Pitfall: If the naming pool size changes, the probability of at least one girl being Mary Ann in a two-girl family changes, because you have more “draws” from that bigger set. With 100 names, the chance that at least one child ends up named Mary Ann might be quite different from the 10-name scenario.
Detailed Reasoning: Suppose the naming process is “first girl picks from M possible names, second girl picks from the remaining M – 1.” Then for a family with two girls, the probability that at least one ends up Mary Ann is 1/M + (M – 1)/M * 1/(M – 1) = 1/M + 1/M = 2/M. For a single-girl family, the probability she is Mary Ann is 1/M. The final posterior probability will adjust accordingly:
P(H|E) = [ (1/4)(2/M ) ] / [ (1/4)(2/M ) + (3/4)(1/M)(proportion of single-girl families) ] and you would refine that proportion carefully based on your sampling approach. As M grows, 2/M becomes small but so does 1/M, so the interplay can be quite interesting.
How would the result change if two siblings can share the same name?
The second scenario assumes two siblings cannot share the same name, so if the first girl got Mary Ann, the second girl could not also be Mary Ann. If that restriction is relaxed, then it might be possible for both daughters to be named Mary Ann.
Pitfall: If the naming set is large but you allow repetition of names, then the probability that “Mary Ann” appears among the siblings changes. In a two-girl family, you could have either zero, one, or even two Mary Anns.
Detailed Reasoning: For the second scenario with random selection from 10 possible names but allowing duplicates, the probability of at least one Mary Ann with two girls becomes 1 – (9/10)*(9/10) = 19/100. Compared to 2/10 = 1/5 when names cannot repeat, 19/100 = 0.19 is slightly less than 0.20. That minor difference shifts the posterior a bit. You would then plug 19/100 in place of 2/10 in your Bayesian formula. This might produce a slightly different posterior probability than 1/2.
What if the question is “What is the probability that the girl named Mary Ann has a sister who is also a girl?” rather than “What is the probability that the family has two girls?”

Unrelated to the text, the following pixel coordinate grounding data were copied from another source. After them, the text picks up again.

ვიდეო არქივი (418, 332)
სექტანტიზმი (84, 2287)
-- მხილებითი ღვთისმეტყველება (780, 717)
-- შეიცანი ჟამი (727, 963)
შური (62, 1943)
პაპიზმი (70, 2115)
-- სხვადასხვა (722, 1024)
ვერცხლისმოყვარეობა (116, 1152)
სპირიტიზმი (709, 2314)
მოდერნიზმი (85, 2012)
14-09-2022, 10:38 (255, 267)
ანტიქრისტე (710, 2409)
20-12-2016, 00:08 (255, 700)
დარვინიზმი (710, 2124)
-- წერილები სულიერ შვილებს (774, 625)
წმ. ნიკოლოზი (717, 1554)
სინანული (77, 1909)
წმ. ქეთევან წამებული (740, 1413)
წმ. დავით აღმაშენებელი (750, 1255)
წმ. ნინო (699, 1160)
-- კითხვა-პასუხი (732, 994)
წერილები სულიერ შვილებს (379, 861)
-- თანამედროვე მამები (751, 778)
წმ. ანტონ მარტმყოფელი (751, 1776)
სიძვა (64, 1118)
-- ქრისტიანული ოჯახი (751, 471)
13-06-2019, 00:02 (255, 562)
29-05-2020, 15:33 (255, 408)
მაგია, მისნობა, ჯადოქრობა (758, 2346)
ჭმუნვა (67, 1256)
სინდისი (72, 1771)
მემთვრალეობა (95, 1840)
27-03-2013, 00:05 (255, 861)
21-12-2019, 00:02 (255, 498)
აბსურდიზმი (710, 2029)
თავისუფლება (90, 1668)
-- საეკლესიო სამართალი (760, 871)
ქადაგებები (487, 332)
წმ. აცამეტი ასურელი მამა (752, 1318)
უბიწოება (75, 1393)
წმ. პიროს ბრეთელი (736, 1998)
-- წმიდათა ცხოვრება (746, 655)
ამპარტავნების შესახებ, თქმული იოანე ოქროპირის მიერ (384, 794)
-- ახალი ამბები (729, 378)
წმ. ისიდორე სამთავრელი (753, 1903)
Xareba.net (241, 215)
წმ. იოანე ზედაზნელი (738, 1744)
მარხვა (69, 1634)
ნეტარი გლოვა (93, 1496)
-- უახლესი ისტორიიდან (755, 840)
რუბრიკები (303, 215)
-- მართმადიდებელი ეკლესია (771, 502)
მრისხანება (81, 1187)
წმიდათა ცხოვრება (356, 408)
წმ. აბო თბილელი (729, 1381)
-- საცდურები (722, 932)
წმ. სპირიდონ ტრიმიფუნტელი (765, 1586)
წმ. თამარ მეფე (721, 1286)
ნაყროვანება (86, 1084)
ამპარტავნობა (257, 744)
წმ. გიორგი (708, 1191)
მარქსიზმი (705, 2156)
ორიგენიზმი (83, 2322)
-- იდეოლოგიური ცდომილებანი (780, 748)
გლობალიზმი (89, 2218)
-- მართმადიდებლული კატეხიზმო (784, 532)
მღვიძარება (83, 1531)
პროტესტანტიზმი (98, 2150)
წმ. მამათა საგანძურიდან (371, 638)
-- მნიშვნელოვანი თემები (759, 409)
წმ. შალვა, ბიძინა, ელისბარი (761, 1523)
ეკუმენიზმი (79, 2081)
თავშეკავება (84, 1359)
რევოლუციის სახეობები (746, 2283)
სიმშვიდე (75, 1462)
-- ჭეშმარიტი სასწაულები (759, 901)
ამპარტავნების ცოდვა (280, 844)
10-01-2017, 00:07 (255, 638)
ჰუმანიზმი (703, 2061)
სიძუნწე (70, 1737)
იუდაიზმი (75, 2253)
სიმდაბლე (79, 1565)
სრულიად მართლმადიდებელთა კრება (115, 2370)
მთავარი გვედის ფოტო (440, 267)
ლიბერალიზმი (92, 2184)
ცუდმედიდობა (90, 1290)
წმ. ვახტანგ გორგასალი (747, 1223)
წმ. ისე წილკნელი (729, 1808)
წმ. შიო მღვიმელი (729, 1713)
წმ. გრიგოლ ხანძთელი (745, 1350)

This is a subtle re-interpretation. Instead of asking about the entire family having two girls, we might focus on the status of the sibling of the known Mary Ann. This perspective can alter the approach:
Pitfall: The subtlety is that “Given we met or heard about a particular child named Mary Ann, what is the probability that this specific child’s sibling is female?” is slightly different from “Given that at least one child in the family is Mary Ann, what is the probability that the family has two girls?” Usually they coincide, but in some versions of the “boy or girl paradox,” those details matter (e.g., older vs. younger child).

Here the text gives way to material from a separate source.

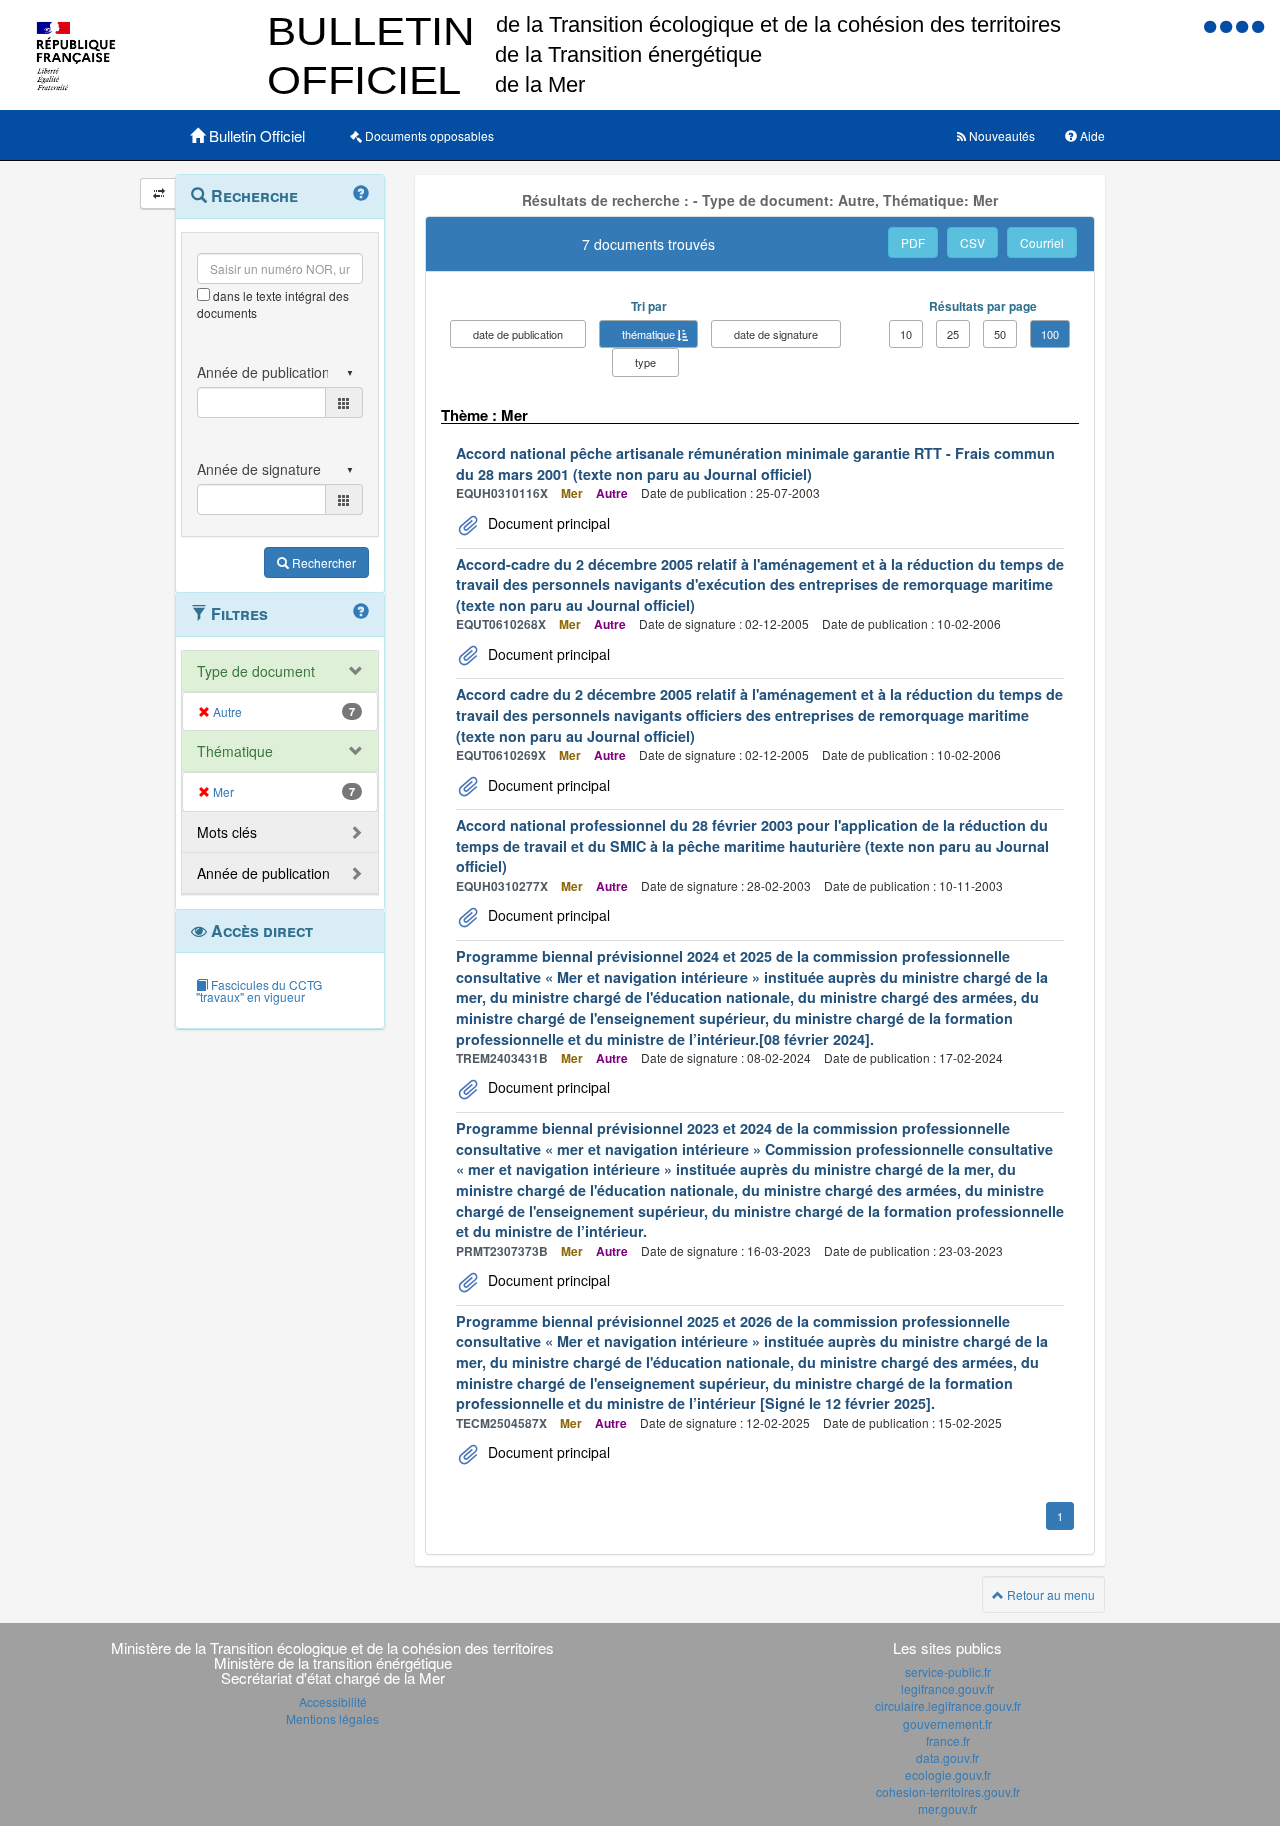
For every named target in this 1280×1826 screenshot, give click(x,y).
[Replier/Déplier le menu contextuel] (158, 193)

Detailed Reasoning: If we know only that a family has a Mary Ann, we do not necessarily know if the Mary Ann is the older or younger child (unless that is also stated). The posterior can be different if you specifically identify “the Mary Ann we are referencing is the older child.” That extra detail eliminates certain permutations in your sample space. Hence, you must be explicit about which child is being referenced and how you came to that information.